- WORK INSTRUCTIONS
Extract the records below word for word, starting with the line that contains "Given: Open the All" and going on through the line that contains "point(907,301)", both lines included.

- RECORD SET
● ● ● ● ● ● ●

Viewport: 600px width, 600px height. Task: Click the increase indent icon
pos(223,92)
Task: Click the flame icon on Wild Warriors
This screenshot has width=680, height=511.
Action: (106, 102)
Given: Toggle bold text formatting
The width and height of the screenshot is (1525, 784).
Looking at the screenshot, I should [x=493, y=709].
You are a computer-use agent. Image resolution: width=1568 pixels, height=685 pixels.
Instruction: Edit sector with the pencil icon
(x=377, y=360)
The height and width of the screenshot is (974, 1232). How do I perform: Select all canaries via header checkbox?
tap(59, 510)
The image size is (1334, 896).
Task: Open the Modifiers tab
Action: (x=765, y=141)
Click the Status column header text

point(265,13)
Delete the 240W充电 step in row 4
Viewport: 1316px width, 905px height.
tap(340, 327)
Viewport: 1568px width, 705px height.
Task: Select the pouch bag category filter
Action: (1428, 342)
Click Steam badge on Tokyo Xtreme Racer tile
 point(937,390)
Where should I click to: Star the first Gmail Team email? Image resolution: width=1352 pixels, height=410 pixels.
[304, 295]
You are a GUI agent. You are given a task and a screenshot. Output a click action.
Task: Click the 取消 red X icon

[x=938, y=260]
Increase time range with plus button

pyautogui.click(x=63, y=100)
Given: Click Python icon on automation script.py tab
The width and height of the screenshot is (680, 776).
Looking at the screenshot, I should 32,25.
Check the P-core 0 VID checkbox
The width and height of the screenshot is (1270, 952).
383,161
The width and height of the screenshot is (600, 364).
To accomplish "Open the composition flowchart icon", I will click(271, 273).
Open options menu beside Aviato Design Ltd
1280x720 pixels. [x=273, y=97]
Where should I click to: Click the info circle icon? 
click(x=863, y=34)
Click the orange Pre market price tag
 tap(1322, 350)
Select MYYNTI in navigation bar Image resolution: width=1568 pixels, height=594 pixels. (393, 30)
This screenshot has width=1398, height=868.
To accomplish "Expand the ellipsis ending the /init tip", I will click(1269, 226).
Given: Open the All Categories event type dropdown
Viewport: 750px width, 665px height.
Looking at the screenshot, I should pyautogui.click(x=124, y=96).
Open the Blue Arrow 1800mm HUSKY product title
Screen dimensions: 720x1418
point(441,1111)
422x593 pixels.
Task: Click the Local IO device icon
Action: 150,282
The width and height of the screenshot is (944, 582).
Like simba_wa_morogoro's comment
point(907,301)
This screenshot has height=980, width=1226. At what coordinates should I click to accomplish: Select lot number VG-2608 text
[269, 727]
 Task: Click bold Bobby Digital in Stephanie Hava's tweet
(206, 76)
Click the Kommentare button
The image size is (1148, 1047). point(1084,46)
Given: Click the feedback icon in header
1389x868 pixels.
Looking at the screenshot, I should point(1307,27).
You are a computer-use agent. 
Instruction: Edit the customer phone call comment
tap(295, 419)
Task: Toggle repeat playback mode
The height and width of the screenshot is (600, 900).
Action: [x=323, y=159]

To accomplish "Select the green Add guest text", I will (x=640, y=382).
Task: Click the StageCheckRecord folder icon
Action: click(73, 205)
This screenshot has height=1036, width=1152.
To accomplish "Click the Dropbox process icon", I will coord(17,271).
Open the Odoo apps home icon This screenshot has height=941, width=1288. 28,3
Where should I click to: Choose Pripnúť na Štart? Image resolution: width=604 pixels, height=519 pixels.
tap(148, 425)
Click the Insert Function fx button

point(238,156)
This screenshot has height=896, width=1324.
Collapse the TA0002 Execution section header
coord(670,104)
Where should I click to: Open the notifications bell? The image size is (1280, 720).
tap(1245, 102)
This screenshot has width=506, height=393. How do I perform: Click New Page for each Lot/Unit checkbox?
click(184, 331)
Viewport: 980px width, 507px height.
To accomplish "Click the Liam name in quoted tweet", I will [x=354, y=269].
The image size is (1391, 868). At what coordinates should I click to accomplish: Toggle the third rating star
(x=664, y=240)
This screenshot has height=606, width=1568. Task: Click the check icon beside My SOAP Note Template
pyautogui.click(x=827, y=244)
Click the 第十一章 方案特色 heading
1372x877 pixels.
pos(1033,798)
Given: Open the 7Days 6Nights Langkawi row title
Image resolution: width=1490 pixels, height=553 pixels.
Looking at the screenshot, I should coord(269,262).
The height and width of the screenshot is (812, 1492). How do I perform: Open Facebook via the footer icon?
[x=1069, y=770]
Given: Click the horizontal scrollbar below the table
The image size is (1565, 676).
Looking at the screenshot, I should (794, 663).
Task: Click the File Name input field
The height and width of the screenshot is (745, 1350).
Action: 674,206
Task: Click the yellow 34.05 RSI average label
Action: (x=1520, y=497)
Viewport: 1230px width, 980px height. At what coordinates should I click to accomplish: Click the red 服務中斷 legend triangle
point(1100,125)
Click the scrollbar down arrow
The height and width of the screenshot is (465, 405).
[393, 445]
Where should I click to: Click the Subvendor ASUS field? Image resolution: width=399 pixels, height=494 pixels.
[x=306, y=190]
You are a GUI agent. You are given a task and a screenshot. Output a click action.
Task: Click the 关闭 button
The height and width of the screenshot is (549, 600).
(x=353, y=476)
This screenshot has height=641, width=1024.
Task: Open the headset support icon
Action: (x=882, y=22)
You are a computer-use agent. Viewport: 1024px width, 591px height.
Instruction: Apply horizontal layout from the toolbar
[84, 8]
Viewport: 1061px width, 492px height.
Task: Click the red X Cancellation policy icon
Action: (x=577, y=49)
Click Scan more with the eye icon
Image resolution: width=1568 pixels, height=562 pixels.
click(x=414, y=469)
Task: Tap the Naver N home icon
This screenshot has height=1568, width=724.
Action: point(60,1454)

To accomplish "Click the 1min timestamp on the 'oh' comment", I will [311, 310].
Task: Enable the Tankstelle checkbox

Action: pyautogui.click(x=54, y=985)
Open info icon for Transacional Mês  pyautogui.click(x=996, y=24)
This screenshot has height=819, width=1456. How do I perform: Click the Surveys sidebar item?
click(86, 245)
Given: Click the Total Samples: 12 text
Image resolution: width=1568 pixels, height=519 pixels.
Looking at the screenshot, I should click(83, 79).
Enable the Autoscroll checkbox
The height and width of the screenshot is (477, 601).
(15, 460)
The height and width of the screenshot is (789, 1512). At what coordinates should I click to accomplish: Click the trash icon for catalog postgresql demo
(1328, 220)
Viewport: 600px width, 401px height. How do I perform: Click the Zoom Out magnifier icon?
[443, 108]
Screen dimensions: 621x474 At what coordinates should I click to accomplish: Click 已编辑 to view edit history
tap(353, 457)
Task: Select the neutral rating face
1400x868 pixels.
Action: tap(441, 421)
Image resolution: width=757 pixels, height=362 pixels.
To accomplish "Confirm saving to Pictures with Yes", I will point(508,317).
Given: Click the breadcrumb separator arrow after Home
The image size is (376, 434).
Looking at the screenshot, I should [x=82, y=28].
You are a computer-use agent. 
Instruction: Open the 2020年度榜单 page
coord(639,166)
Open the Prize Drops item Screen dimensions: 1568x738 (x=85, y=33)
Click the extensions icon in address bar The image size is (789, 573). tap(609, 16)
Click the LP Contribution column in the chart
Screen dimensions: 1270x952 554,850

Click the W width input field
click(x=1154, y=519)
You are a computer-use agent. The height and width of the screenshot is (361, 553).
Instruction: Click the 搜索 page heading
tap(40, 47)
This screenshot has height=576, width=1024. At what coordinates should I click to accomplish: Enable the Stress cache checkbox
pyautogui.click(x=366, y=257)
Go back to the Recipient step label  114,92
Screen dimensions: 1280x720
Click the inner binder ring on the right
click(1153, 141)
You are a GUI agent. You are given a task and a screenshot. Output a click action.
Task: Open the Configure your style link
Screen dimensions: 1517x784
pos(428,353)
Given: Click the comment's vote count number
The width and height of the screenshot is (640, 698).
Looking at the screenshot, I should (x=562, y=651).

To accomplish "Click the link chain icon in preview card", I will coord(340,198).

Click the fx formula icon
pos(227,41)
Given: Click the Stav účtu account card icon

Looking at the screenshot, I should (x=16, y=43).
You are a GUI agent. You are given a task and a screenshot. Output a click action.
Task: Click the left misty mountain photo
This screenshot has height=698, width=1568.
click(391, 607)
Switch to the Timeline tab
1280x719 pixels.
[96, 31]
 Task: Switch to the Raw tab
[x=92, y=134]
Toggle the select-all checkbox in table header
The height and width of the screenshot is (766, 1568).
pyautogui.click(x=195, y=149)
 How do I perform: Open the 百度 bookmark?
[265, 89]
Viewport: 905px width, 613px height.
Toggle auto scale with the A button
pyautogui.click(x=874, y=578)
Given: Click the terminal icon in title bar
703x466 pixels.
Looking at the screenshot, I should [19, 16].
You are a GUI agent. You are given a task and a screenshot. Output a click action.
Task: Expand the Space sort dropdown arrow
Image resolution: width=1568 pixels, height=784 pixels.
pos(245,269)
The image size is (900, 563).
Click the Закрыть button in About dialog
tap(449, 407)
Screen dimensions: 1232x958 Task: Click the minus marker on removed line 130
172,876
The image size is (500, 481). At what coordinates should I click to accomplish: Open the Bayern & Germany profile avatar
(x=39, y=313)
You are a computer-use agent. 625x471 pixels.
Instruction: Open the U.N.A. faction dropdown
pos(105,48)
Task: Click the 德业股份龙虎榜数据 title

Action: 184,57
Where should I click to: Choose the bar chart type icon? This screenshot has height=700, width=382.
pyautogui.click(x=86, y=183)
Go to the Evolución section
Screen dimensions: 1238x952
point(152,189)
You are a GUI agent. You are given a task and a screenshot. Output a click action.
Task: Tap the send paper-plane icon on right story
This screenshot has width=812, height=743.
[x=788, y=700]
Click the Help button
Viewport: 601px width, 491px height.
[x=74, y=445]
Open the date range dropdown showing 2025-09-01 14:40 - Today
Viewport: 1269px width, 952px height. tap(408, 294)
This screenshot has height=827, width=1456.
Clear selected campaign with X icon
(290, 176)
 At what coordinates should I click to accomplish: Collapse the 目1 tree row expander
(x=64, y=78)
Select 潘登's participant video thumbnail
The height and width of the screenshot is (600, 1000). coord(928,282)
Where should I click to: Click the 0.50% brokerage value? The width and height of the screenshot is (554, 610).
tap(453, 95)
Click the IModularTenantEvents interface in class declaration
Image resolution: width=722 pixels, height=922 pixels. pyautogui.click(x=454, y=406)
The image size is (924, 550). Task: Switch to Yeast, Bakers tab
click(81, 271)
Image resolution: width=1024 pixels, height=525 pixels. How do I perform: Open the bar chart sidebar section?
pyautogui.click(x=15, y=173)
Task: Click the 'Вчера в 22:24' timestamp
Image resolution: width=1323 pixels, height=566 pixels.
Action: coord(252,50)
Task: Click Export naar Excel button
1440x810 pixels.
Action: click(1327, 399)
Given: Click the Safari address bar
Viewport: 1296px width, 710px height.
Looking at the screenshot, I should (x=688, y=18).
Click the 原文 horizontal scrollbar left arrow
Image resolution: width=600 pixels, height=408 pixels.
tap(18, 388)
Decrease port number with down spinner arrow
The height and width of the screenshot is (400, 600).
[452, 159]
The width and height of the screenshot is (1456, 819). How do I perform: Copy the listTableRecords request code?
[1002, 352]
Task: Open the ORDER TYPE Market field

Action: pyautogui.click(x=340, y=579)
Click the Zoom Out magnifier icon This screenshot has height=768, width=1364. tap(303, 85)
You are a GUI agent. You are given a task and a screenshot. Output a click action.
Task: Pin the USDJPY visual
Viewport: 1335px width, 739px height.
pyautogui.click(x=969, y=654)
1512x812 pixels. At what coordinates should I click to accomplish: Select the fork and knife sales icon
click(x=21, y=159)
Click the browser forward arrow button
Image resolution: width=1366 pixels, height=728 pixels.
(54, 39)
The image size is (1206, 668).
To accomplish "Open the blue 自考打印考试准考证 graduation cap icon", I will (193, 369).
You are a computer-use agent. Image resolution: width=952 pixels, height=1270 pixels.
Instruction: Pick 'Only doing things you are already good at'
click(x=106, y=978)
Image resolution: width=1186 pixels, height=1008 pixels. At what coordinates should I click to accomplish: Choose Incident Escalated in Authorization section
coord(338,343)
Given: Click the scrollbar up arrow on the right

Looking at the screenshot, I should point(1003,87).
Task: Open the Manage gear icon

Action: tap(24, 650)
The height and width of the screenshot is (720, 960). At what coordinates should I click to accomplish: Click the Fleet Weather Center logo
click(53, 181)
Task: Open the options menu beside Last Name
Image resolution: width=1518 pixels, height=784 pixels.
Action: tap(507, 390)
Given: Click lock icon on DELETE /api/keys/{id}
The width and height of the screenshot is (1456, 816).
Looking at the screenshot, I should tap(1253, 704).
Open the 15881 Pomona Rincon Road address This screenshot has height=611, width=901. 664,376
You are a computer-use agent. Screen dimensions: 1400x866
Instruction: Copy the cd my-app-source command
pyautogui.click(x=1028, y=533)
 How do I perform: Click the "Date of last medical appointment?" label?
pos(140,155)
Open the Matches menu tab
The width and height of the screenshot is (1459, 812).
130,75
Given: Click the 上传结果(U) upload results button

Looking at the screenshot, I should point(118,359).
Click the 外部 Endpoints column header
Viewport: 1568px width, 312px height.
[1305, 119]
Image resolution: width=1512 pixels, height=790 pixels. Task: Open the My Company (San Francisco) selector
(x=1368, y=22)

● ● ● ● ● ● ●

- EXERCISE RESPONSE
Given: Open the All Categories event type dropdown
Viewport: 750px width, 665px height.
Looking at the screenshot, I should pyautogui.click(x=124, y=96).
Open the Blue Arrow 1800mm HUSKY product title
Screen dimensions: 720x1418
point(441,1111)
422x593 pixels.
Task: Click the Local IO device icon
Action: 150,282
The width and height of the screenshot is (944, 582).
Like simba_wa_morogoro's comment
point(907,301)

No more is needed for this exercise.